Daß die Forderung des Beklagten fallig war, konnte nach dem Vorbringen der klagenden Partei als zugestanden angesehen werden. Die klagende Partei hat nämlich schon in der Klage - wie auch wieder in der Revision - behauptet, sie habe sich sogleich nach Kenntnis des Rechnungsbetrages bereit erklärt, den vollen Betrag zu überweisen und nichts davon erwähnt, daß sie erst die Übermittlung einer Rechnung abwarten wollte. Im übrigen wurde auch hinsichtlich der Fälligkeit eines Werklohnes ausgesprochen, daß dieser grundsätzlich mit der Vollendung des Werkes fällig wird, sofern sich nicht aus den getroffenen Vereinbarungen oder aus der Natur der Sache und der Verkehrsübung etwas anderes ergibt. Es wurde hiebei betont, daß es im allgemeinen der Verkehrsübung entspreche, daß der Werklohn bereits vor der Übergabe der Sache errechnet und dem Besteller vor der Übergabe zur Ermöglichung der Zug-um-Zug-Leistung durch Barzahlung "genannt" werde (EvBl. 1971/119, JBl. 1970/371, SZ. 40/44 u. a.).
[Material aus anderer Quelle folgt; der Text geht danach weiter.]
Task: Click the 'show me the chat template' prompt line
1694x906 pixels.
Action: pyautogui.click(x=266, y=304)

Diese Grundsätze müssen unabhängig vom Bestehen eines Vertragsverhältnisses gelten, wenn jemand Aufwendungen für eine Sache gemacht hat; der Herausgabepflichtige braucht die Sache nur Zug um Zug gegen Bewirkung oder Sicherstellung des Aufwandersatzes ausfolgen (Koziol - Welser, Grundriß des Bürgerlichen Rechtes I[3], 171). Damit erübrigt sich eine Prüfung der Frage, ob der Lenker des Fahrzeuges der klagenden Partei mit dem Beklagten einen Vertrag abgeschlossen hat, welchen Inhalt dieser Vertrag hatte und ob der Vertrag wegen der gegebenen oder anzunehmenden Vollmacht des Lenkers zum Abschluß oder wegen nachträglicher Genehmigung durch die klagende Partei für diese verbindlich war oder ob ein Fall einer Geschäftsführung im Notfall gemäß § 1036 ABGB vorlag.
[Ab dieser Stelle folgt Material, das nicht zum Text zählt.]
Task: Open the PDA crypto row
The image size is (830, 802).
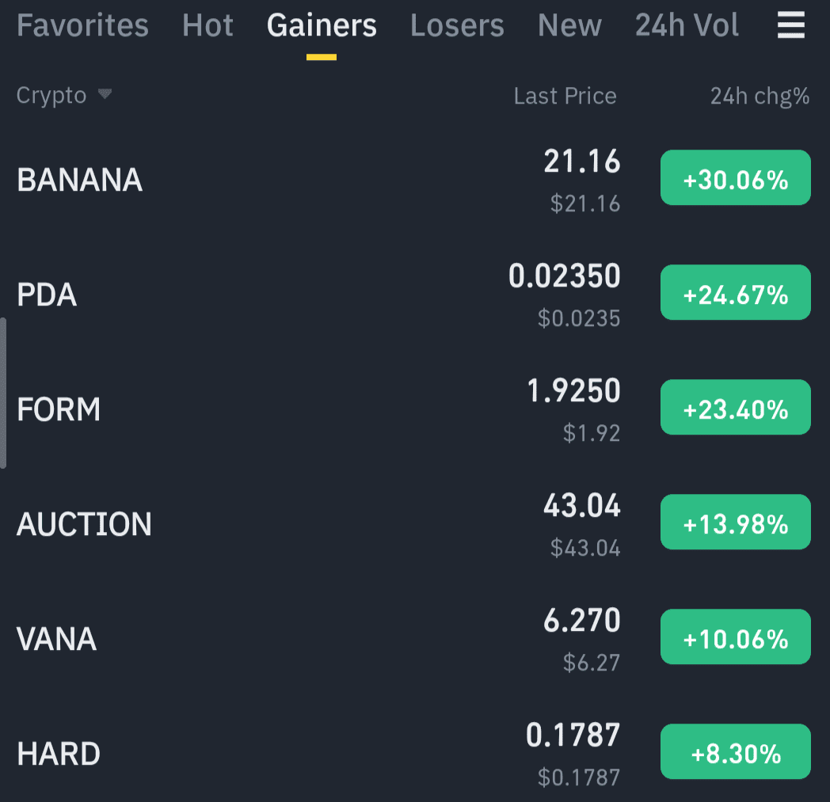Action: click(x=415, y=295)
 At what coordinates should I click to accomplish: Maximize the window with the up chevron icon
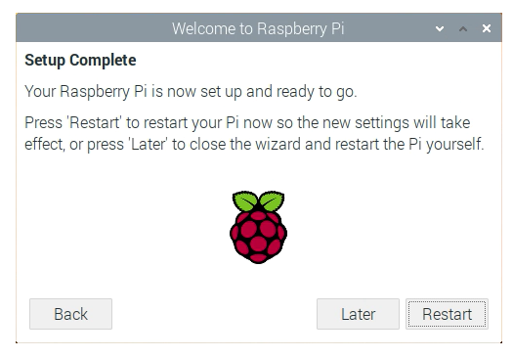click(463, 28)
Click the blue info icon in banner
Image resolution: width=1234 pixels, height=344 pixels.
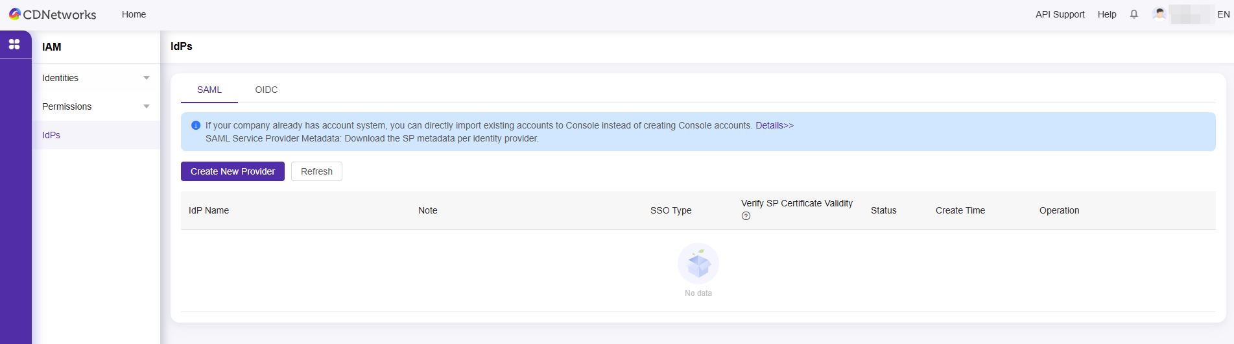click(196, 125)
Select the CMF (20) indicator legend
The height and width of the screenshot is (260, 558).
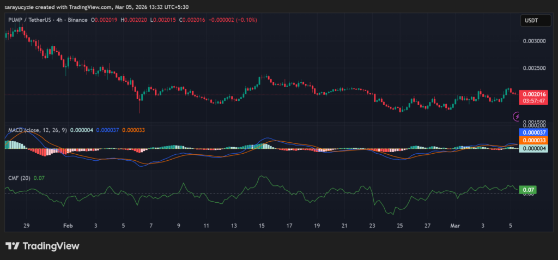(20, 178)
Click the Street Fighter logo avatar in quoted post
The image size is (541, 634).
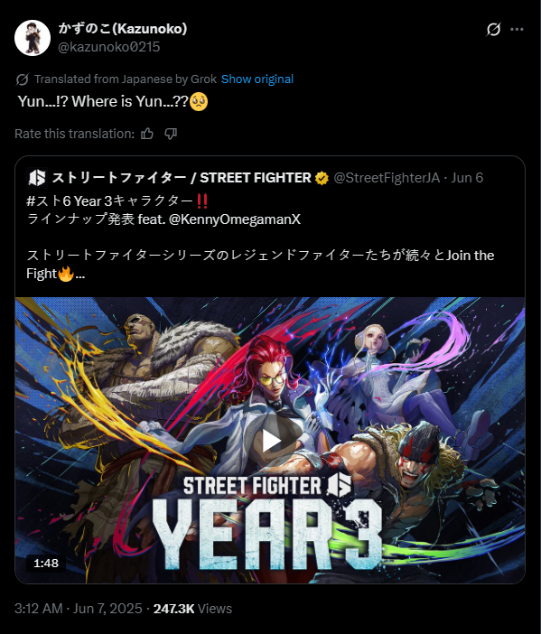click(x=37, y=178)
Daß der Beklagte das zurückbehaltene Fahrzeug der klagenden Partei eigenmächtig oder listig im Sinn des § 1440 ABGB entzogen habe, wurde im Verfahren erster Instanz nicht behauptet. Dieser Einwand stellt daher eine unzulässige und daher unbeachtliche Neuerung dar.
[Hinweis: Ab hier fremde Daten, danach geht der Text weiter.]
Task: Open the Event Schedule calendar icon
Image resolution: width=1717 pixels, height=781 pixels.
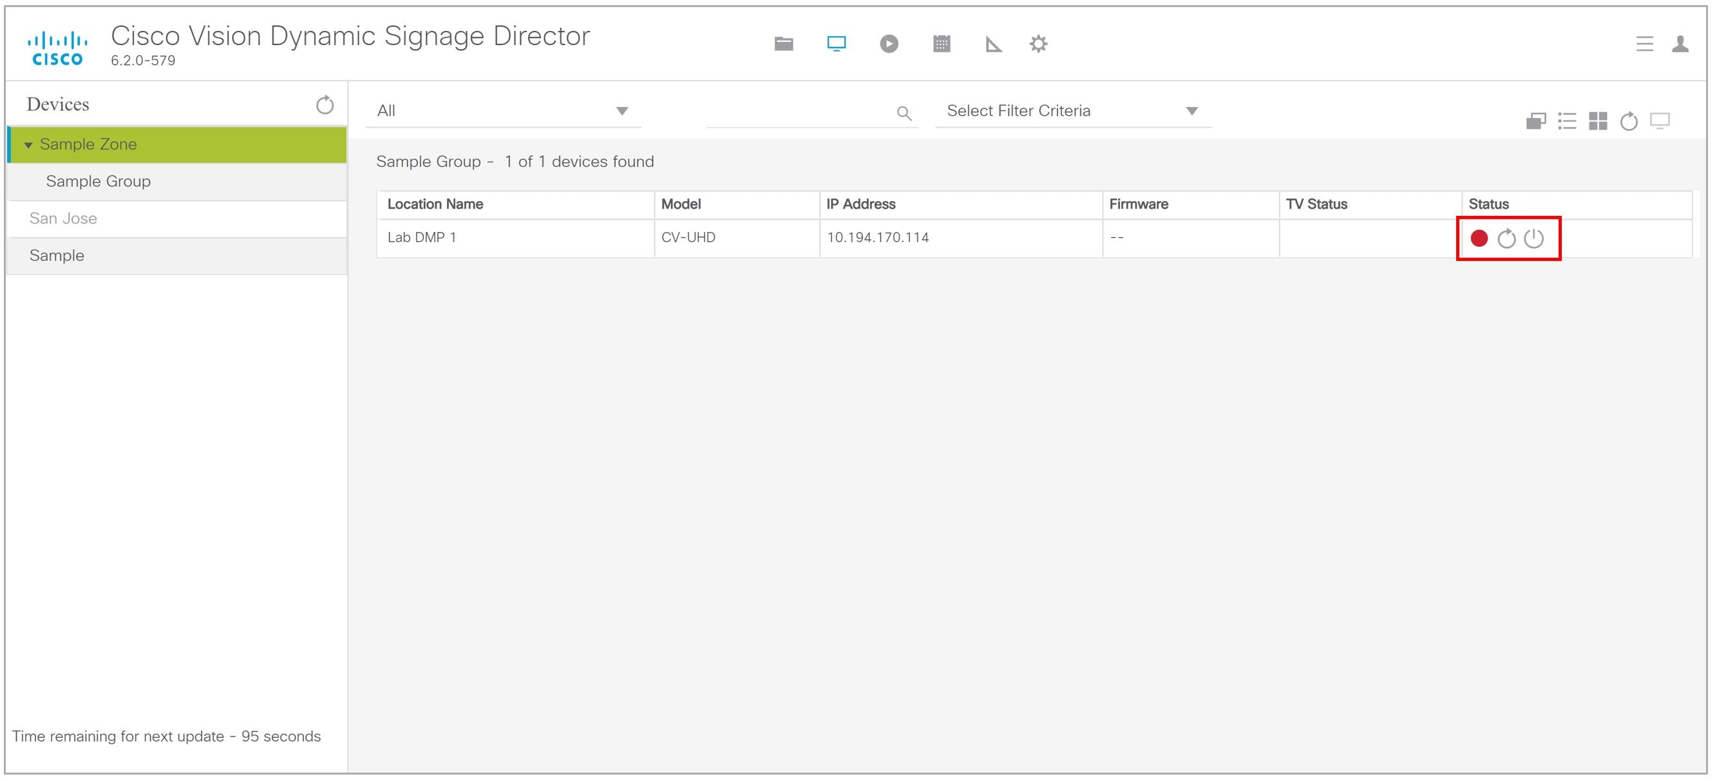Action: (941, 43)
Daß ein Zurückbehaltungsrecht des Beklagten vertraglich vereinbart worden sei, es also durch ein Rechtsgeschäft begrundet worden sei, wurde von den Untergerichten ohnehin nicht als erwiesen angenommen. Es ist daher nur der Bestand eines gesetzlichen Zurückbehaltungsrechtes zu prüfen. Das wurde aber vom Berufungsgericht mit Recht bejaht. Damit trifft den Beklagten aber kein Verschulden an den Folgen der Ausübung dieses Rechtes, so daß er dafür auch nicht ersatzpflichtig ist.